• EXCERPTED TEXT:
# C.Caudebec Candy



## jimspaphs (Feb 16, 2011)

Caudebec x Lulu=(Caudebec Candy),locally bred and if you like spots this is it.


----------



## JeanLux (Feb 16, 2011)

Yeah, that's color, and spots!!! Jean


----------



## Shiva (Feb 16, 2011)

Very colourful! Thanks!


----------



## Yoyo_Jo (Feb 16, 2011)

Fantastic!! :drool: I bought Caudebec x Lulu 'Spots' from H & R in September; now I can hardly wait until it blooms!!!


----------



## Yoyo_Jo (Feb 16, 2011)

OrchidWiz shows the spelling as Caudabec Candy. Do you think it's a typo?


----------



## W. Beetus (Feb 16, 2011)

Great spots!


----------



## SlipperFan (Feb 16, 2011)

Amazing spots!


----------



## etex (Feb 17, 2011)

Wonderful bloom- I adore spotted catts! Thanks for showing us!!


----------



## Brian Monk (Feb 17, 2011)

That is a fantastic flower. Worthy of an award. Seriously, very nice.


----------



## goldenrose (Feb 18, 2011)

I love spots!!! :smitten::smitten:


----------



## Bolero (Feb 18, 2011)

Gorgeous blooming! I want one!


----------



## Rosella (Feb 22, 2011)

• SHORT EXERCISE 1: In the records, take the lines starting with the line with "Choose the Ellipse shape in options bar" and going on through the line with "[x=180, y=118]", and switch "icon" to "button" throughout them. Return only those lines, with everything else left as it is.
The forum thread and the records come from unrelated sources.

Data items:
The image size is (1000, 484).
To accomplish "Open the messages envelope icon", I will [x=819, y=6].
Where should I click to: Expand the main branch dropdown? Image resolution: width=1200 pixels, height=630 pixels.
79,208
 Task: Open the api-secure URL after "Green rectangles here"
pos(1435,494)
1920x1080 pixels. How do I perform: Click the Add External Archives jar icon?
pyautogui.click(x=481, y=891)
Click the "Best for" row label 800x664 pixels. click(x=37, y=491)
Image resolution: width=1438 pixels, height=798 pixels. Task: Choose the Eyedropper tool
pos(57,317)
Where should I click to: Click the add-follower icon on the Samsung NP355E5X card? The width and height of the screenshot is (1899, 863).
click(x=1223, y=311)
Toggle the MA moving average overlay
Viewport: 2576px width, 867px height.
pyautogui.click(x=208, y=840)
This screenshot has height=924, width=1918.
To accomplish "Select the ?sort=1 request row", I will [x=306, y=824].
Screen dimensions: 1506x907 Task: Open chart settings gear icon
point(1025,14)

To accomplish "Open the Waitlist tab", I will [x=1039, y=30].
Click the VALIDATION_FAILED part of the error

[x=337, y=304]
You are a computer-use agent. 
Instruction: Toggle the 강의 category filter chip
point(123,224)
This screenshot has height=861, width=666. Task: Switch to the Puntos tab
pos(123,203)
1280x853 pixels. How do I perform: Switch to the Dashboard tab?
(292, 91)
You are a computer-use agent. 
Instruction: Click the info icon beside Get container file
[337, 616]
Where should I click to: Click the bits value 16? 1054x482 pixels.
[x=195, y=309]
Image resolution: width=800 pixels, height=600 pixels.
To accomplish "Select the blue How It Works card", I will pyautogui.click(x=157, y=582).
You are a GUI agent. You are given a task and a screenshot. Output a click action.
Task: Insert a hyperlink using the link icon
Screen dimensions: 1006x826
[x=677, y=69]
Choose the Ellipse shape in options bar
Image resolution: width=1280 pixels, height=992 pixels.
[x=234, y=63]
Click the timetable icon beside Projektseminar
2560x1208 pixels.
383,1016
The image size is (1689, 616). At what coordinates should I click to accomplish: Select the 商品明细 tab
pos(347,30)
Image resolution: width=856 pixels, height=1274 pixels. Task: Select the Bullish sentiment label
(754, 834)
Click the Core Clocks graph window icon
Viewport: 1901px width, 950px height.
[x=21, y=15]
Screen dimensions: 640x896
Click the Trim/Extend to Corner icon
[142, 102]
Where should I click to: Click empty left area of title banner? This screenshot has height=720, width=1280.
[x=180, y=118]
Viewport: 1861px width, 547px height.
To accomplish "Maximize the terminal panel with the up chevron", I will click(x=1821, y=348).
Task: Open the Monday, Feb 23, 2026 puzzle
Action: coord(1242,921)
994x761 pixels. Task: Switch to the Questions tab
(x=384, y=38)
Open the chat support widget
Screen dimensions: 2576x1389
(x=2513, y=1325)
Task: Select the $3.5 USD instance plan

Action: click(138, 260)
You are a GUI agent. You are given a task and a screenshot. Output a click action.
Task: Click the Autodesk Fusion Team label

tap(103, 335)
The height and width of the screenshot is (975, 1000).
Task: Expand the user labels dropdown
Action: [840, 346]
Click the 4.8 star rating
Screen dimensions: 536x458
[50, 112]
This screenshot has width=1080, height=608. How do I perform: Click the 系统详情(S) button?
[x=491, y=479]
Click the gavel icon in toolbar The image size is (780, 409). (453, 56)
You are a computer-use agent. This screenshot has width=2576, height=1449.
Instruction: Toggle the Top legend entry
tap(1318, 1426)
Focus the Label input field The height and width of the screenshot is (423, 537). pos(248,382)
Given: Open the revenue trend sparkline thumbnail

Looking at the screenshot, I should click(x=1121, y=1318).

• SHORT EXERCISE 2: In the forum thread about Caudebec Candy, list each distinct username that posted on Feb 16, 2011.

• WRITTEN SOLUTION 1:
Choose the Ellipse shape in options bar
Image resolution: width=1280 pixels, height=992 pixels.
[x=234, y=63]
Click the timetable button beside Projektseminar
2560x1208 pixels.
383,1016
The image size is (1689, 616). At what coordinates should I click to accomplish: Select the 商品明细 tab
pos(347,30)
Image resolution: width=856 pixels, height=1274 pixels. Task: Select the Bullish sentiment label
(754, 834)
Click the Core Clocks graph window button
Viewport: 1901px width, 950px height.
[x=21, y=15]
Screen dimensions: 640x896
Click the Trim/Extend to Corner button
[142, 102]
Where should I click to: Click empty left area of title banner? This screenshot has height=720, width=1280.
[x=180, y=118]

• WRITTEN SOLUTION 2: jimspaphs, JeanLux, Shiva, Yoyo_Jo, W. Beetus, SlipperFan